**SELECTED PASSAGE**:
-- Begin --

CORRESP 1 filename1.htm CORRESP

SAILFISH ENERGY HOLDINGS CORPORATION

625 E. Kaliste Saloom Road

Lafayette, Louisiana 70508

(337) 237-0410

March 29, 2018

VIA EDGAR

U.S. Securities and Exchange Commission

Division of Corporation Finance

100 F Street, N.E.

Washington, D.C. 20549

Attention: H. Roger Schwall

 

  Re: Sailfish Energy Holdings Corporation
       Amendment No. 2 to Registration Statement on Form S-4
       Filed March 15, 2018
       File No. 333-222341

Dear Mr. Schwall:

Set forth below are the responses of Sailfish Energy Holdings Corporation (the “Company”) to the letter of the staff (the “Staff”) of the Division of Corporation Finance of the Securities and Exchange Commission (the “Commission”), dated March 27, 2018, with respect to Amendment No. 2 to the Registration Statement on Form S-4 (File No. 333-222341) of the Company, as amended (the “Registration Statement”). Separately today, the Company has filed with the Commission Amendment No. 3 to the Registration Statement (“Amendment No. 3”).

For your convenience, we have set forth below the Staff’s comments as set forth in the March 27, 2018 letter, followed by the Company’s responses thereto (including page references to Amendment No. 3, where applicable). Terms used but not otherwise defined herein have the meanings ascribed to such terms in Amendment No. 3.

-- End --

**MATERIALS PROVIDED**:
-- Begin --

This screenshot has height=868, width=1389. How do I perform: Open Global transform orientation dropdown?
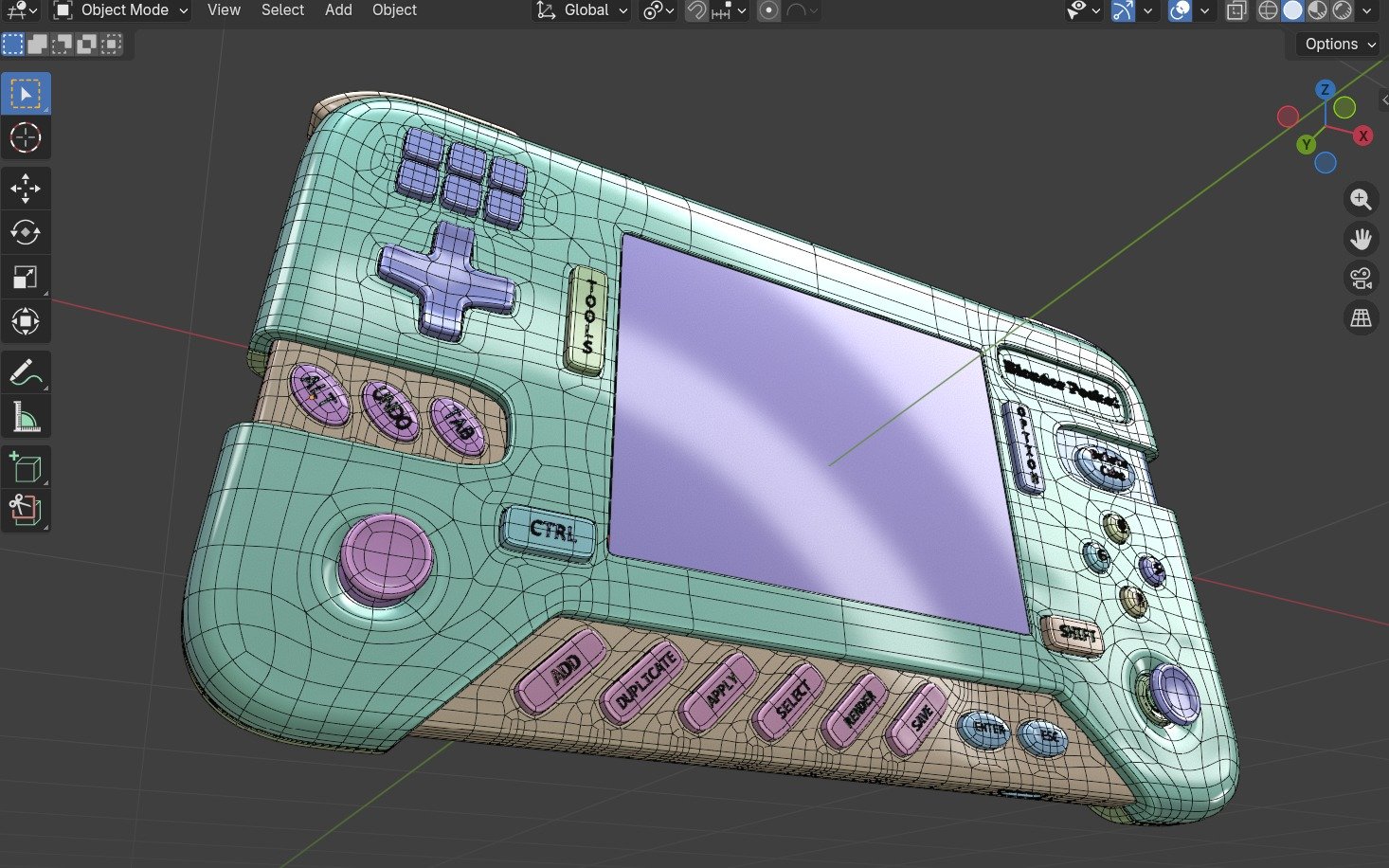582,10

-- End --
-- Begin --

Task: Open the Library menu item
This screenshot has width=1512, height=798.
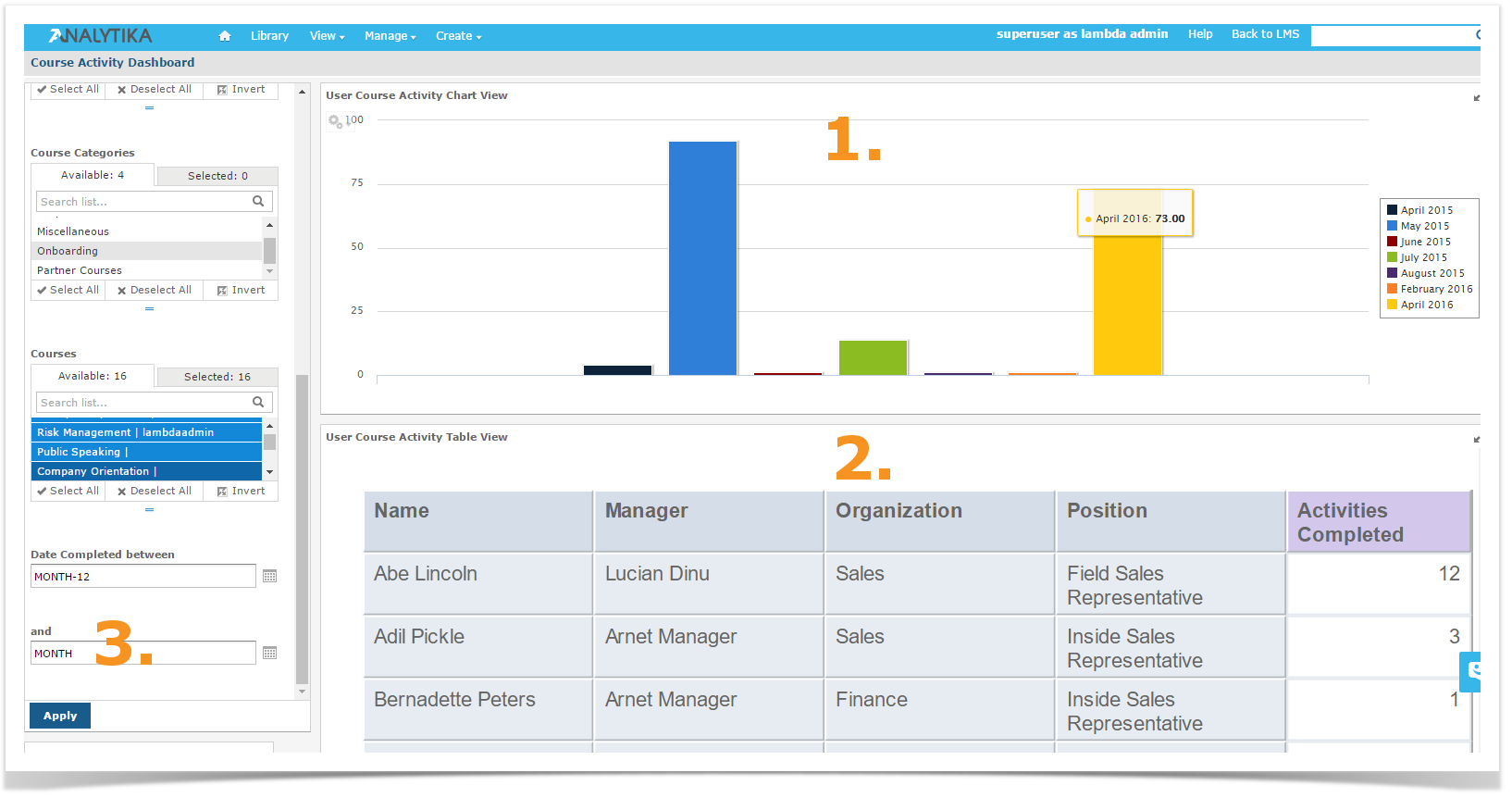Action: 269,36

-- End --

**EXERCISE TASKS**:
[1] According to the letter, on what date was the staff's letter to the company dated?
[2] Copy out the entries, beginning at the line that contains "Task: Open the Library menu item" and stopping after the line that contains "Action: 269,36", and leave the pictures out.
The letter and the entries are unrelated material.

**REPLIES**:
[1] March 27, 2018

[2]
Task: Open the Library menu item
This screenshot has width=1512, height=798.
Action: 269,36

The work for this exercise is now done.